Physiological Signal Simulator FYP
2. Proposals for tackling project
Physiological Signal Simulator FYP
3. Progress to date
3.1 Concepts of the ECG
I spent time researching and studying the ECG signal before I began any coding. I think it is important to
understand exactly what is happening in the signal in order to develop a system to analyse it. I learned
about what each wave and interval in the ECG corresponds to in the human body and made a
connection between the electrical pulse and the mechanical action of the heart. I stepped through the
cycle of a heart beat and gained a good understanding of how to analyse an ECG signal. I compared a
healthy sinus rhythm to diseased rhythms. I studied a number of different cardiac diseases and how
these affect the characteristics of the ECG. For research purposes I talked to two medical professionals
and interviewed a surgeon to gain medical knowledge and to see the importance of ECG analysis from
the perspective of a doctor.
3.1.1 The Heart
The heart is the organ that supplies blood and oxygen to all parts of the body. It is divided into two
halves by a muscular like wall called the septum. The halves are in turn divided into chambers. The
upper two chambers of the heart are called atria and the lower two chambers are called ventricles. The
atria receive blood returning to the heart from the body and the ventricles pump blood from the heart
to the body. The heart is made up of cardiac muscle which enables it to contract and allows the
synchronization of the heart beat. The heart wall is divided into three layers: the epicardium,
myocardium, and endocardium. I am only concerned with the myocardium, which is the middle
muscular layer of the heart. It has heart muscle cells called myocytes. When the myocardium is
stimulated it electrically contracts. The signals corresponding to these electrical contractions are
recorded on the ECG.
Physiological Signal Simulator FYP
Figure 2 Heart Chambers
3.1.2 ECG
The electrocardiogram (ECG) records the electrical activity of the heart, providing a record of cardiac
electrical activity, as well as valuable information about the heart’s functions and structure. Most of the
information on the ECG represents electrical activity of contraction of the hearts muscle
(“myocardium”). The ECG also produces valuable information about the heart’s rate and rhythm. ECG’s
record the electrical heart activity using skin sensors called electrodes. While in resting state the
myocytes (muscle cells) are polarised negatively.
When myocytes are depolarised they become positively charged and contract. Depolarisation moves as
a wave of positive charges through the heart muscle and causes progressive contraction. This cell-to-cell
conduction of depolarisation is carried by fast moving Na+ ions. When this wave of positive charges
(Na+ions) moves toward a positive electrode there is a simultaneous positive upward deflection
recorded on the ECG.
Physiological Signal Simulator FYP
Figure 3 Depolarisation of myocyte cells
Figure 4 Contraction of the myocardium as depolarisation wave moves through heart
Repolarisation is the recovery phase after depolarisation that brings the myocyte cells back to their
resting negative charge. It is an electrical phenomenon that begins immediately after depolarisation.

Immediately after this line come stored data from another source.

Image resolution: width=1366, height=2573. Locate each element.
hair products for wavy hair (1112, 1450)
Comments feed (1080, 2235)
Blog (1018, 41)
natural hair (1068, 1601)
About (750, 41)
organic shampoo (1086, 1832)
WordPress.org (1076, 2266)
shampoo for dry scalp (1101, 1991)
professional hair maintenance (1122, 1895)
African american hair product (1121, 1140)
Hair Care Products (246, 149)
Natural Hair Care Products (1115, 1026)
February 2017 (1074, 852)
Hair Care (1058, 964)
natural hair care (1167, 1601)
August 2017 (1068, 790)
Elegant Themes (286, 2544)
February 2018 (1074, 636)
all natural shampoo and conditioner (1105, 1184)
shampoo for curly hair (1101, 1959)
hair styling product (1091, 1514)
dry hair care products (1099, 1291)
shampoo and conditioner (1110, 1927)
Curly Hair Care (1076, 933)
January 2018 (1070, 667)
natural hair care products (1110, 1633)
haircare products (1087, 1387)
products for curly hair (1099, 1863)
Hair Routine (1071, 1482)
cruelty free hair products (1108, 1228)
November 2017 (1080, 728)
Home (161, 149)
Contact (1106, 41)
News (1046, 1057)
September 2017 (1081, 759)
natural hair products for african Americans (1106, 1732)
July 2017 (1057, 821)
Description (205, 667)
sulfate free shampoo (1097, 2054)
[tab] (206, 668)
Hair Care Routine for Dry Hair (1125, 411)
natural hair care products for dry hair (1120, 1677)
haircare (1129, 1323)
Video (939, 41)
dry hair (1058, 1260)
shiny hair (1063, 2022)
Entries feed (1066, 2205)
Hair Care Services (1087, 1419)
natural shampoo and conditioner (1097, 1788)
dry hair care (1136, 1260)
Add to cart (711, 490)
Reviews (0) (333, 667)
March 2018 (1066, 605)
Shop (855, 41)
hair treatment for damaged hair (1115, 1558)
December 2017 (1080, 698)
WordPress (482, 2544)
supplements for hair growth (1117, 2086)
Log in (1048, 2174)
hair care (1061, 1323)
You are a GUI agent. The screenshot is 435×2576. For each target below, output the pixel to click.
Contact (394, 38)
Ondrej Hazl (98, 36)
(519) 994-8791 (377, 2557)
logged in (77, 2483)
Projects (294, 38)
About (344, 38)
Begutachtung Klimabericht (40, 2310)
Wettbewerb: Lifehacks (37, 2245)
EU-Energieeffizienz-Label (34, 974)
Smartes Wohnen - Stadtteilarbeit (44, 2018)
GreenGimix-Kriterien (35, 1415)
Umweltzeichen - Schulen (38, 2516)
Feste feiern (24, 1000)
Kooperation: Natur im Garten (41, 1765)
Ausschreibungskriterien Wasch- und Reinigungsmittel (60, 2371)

Figure 5 Depolarisation and repolarisation wave
Depolarisation Repolarisation
Physiological Signal Simulator FYP
3.1.3 Sinus Rhythm
The heart’s dominant pacemaker, the SA node, initiates a wave of depolarisation (Na + ions) that
spreads outwards from the upper right atrium. The enlarging, circular depolarisation wave flows away
from the SA node in all directions and stimulates the atria to contract as it advances. The ability of the
SA node to generate pace making ability is called automaticity. The simultaneous contraction of the
atria forces blood through the Atrio-Ventricular (AV) valves. The AV valves prevent the backflow of
blood; the AV node shown in diagram below is the only conducting path between the atria and
ventricles.
Figure 6 the sinus node
3.1.4 Analysis of P-QRS-T Complex
The heartbeat signal is made up of five points – P, Q, R, S and T.
Figure 7 P-QRS-T Complex
The P- Wave
Physiological Signal Simulator FYP
Each depolarization wave emitted by the SA node spreads through both atria and produces a positive P
wave on the EKG. Therefore the P wave represents the depolarisation of both atria and hence the
simultaneous contraction of the atria on the ECG.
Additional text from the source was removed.